The thoughts that went through my mind that morning were few. Clearly, I was anxious to know whether my tumours were operable. Would I bleed to death before learning the severity of the cancer? I would love to have watched from a balcony – like we’ve seen on television.
Everyone in the room was extremely friendly, but only a select few spoke to me. It was very organized and calm. On my right, I could see a table covered in blue sheets – like the one we see on movie sets. It held many instruments; and probably included the scalpel that would slice me open along my belly. It was just as well I couldn’t see details; everyone’s hair and face was covered up in hospital gear.
One, tw… and I’m out. My job was done. The rest was up to the surgeon and his team. I wonder at what point he walked in. Were there casual exchanges among him and the staff? Anyone crack a joke? He knew what he had to do; and it would be a long day for him. Was he worried he would be too tired to do the investigation and the operation on the same day? He’s obviously done this before; otherwise, he would not have agreed to both procedures on the same day. Did he have too much coffee, in an attempt to stay alert the entire day? Will his hands be shaky? I had full faith in his professionalism.

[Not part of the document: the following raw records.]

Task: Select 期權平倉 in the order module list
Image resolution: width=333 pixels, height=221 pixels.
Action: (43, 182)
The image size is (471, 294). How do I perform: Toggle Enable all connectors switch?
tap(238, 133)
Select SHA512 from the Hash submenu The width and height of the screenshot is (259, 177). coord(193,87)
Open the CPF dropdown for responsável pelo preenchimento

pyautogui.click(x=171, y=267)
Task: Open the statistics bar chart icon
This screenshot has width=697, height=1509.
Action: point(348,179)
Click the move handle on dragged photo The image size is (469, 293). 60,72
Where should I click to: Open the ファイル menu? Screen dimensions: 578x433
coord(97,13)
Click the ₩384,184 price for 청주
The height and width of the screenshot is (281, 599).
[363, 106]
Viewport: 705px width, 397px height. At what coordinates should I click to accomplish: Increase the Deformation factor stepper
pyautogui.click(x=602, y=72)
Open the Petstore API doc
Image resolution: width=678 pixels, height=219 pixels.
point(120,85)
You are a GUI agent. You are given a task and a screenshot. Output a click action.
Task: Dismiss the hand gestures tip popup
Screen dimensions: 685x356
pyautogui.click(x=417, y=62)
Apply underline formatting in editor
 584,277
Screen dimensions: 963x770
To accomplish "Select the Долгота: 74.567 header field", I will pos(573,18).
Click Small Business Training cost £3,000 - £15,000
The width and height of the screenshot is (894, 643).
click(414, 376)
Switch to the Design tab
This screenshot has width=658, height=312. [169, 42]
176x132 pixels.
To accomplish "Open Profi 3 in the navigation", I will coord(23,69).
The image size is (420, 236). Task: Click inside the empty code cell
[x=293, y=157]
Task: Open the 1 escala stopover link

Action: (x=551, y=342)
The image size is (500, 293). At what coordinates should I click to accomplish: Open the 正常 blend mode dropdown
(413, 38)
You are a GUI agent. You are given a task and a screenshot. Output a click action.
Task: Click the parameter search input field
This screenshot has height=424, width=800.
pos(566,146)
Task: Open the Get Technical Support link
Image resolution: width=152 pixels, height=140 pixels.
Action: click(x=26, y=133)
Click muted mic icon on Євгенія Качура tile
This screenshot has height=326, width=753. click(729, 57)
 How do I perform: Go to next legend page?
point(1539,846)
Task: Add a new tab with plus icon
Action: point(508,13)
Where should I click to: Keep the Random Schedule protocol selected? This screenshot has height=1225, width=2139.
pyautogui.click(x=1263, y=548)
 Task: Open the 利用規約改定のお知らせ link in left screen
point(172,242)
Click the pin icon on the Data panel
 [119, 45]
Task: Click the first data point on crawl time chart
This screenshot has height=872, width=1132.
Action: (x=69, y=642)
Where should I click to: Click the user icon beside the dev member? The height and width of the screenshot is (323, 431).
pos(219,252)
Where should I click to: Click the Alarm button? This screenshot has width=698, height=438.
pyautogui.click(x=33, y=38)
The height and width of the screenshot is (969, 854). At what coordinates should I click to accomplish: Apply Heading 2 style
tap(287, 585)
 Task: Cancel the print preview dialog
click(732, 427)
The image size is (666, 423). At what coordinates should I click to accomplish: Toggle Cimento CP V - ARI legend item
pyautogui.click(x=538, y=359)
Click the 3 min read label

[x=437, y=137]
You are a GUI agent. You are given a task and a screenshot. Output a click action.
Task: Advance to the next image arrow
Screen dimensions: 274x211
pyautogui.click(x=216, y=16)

My niece, Claudia, then in University, stayed home that day with a good friend of my mother’s, to take care of Isabella. My husband, mother, sisters, and oldest brother-in-law, Ralph – who’s more like the brother I never had – passed the time impatiently in the waiting room for any sign of hope.
We had been told that the longer they were left to wait, the better the news could be. My surgeon explained that, once he completed the physical investigation – which would take three or four hours, he would only put me through the risky surgery, if he knew he could remove all the cancer. He told my family that if he didn’t come out by noon, that meant he would be able to do the surgery. My sister, Mary, explains that they were panicking, hoping he wouldn’t come out and say, “there is nothing we could do.”
Glad you continue to read. Hope you’re finding even a little hope in my experience.